The jobserver is GNU Make’s solution to this. It’s a communication mechanism passed from a parent process (make) to its children. In summary:

  • A Pool of “Job Slots”: Before starting, make creates a pool of N job slots, or “tokens”.
  • Communication Channel: On Unix, this is typically a pipe. make writes N-1 single-character tokens into the pipe. On Windows, a named semaphore is used. The details are passed to child processes via the MAKEFLAGS environment variable.
  • The Implicit Slot: Every child process is automatically granted one job slot just for being invoked. This is its “implicit” slot.
  • Acquiring More Slots: If a child process wants to use more than one core for its own tasks, it must read additional tokens from the jobserver pipe. If the pipe is empty, the read will block until another process finishes and returns a token.
  • Releasing Slots: When a child process completes a unit of parallel work, it must write its acquired token back to the pipe for others to use.
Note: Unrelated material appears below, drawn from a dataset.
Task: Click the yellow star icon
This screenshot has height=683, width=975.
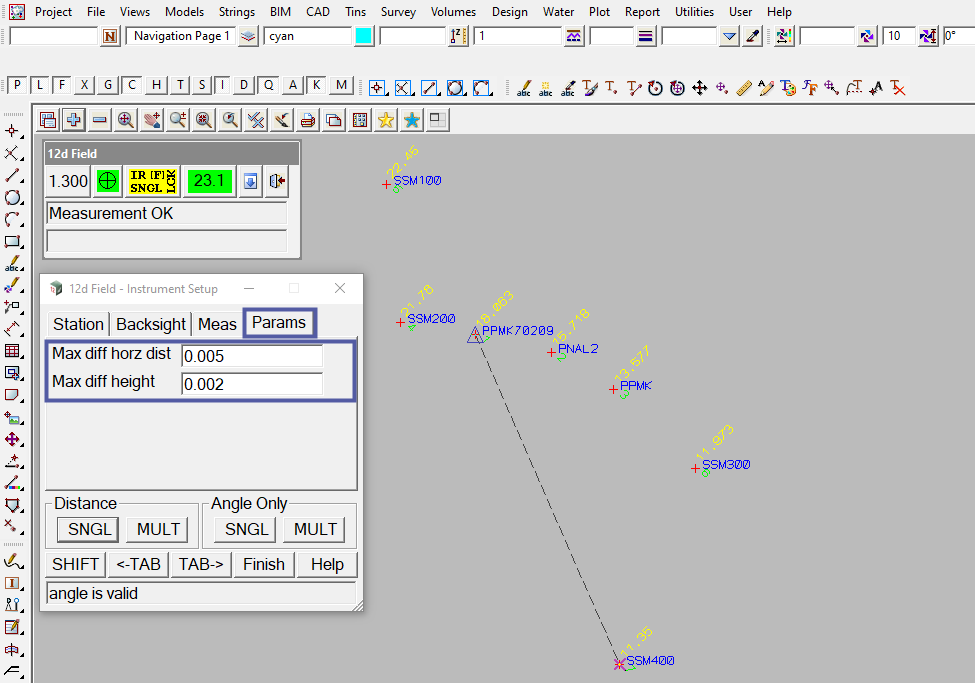Action: tap(386, 120)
This simple but effective protocol ensures that the total number of active threads across the parent make process and all its children never exceeds the user-specified limit N. This protocol has become a de-facto standard for coordination, supported not only by GNU Make but also recently by Ninja. This broad adoption makes it a modern and widely applicable solution.

3. The Problem in LLVM

LLVM’s current parallelism, found in our StdThreadPool implementation and the llvm::parallel library (which provides parallelFor, parallelSort, etc.), is completely unaware of the jobserver. It queries the system for hardware concurrency and acts independently. This is the root cause of the thread explosion issue seen in key areas:

  1. Device Offloading: As my initial patch demonstrates, running make -j16 on a project that uses --offload-jobs=4 is a recipe for system overload.
  2. Link-Time Optimization (LTO): A parallel LTO link using lld --thinlto-jobs=8 inside a make -j16 build exhibits the exact same problem.
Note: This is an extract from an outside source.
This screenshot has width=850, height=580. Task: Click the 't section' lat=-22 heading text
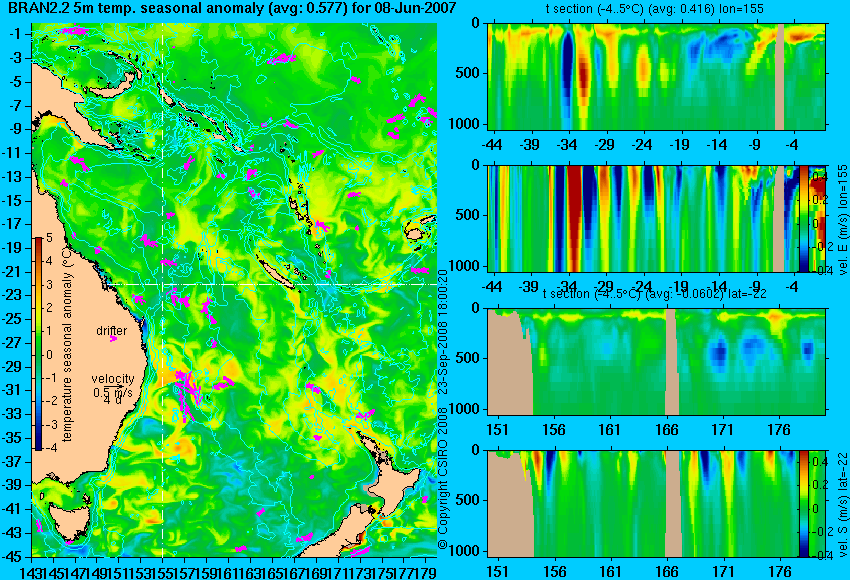coord(654,294)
This is a generic limitation of LLVM’s parallel support. It lacks a mechanism to coordinate with the larger build environment.

4. Proposed Solution

I propose to add a native, platform-agnostic jobserver client to LLVM and integrate it into our threading libraries. The implementation is already available for review in PR #145131: https://github.com/llvm/llvm-project/pull/145131

The high-level design is as follows:

  1. New Library (llvm/Support/Jobserver): A new, lightweight library provides a JobserverClient. It handles parsing MAKEFLAGS and contains platform-specific backends for Unix (pipe/FIFO) and Windows (semaphores).

  2. New Concurrency Strategy: A new jobserver_concurrency() strategy is added to llvm/Support/Threading.h.

  3. Integration with LLVM’s Parallelism Libraries: The new strategy is integrated into both of LLVM’s main parallel execution mechanisms:

    • StdThreadPool: The thread pool’s worker loop is modified to acquire a job slot before executing a task.
    • ThreadPoolExecutor: The executor backing the llvm::parallel library is also updated. This ensures that high-level parallel algorithms like parallelFor, parallelForEach, parallelSort, and parallelTransformReduce will all respect the jobserver limit automatically when the strategy is enabled.
  4. User-Facing Control: Tools like Clang and LLD can then expose an option (e.g., --offload-jobs=jobserver or --thinlto-jobs=jobserver) to enable this cooperative behavior. When specified, the number of threads will be governed by the jobserver instead of hardware_concurrency().

5. Addressing Potential Concerns

Comments on the initial PR raised valid questions about feature scope.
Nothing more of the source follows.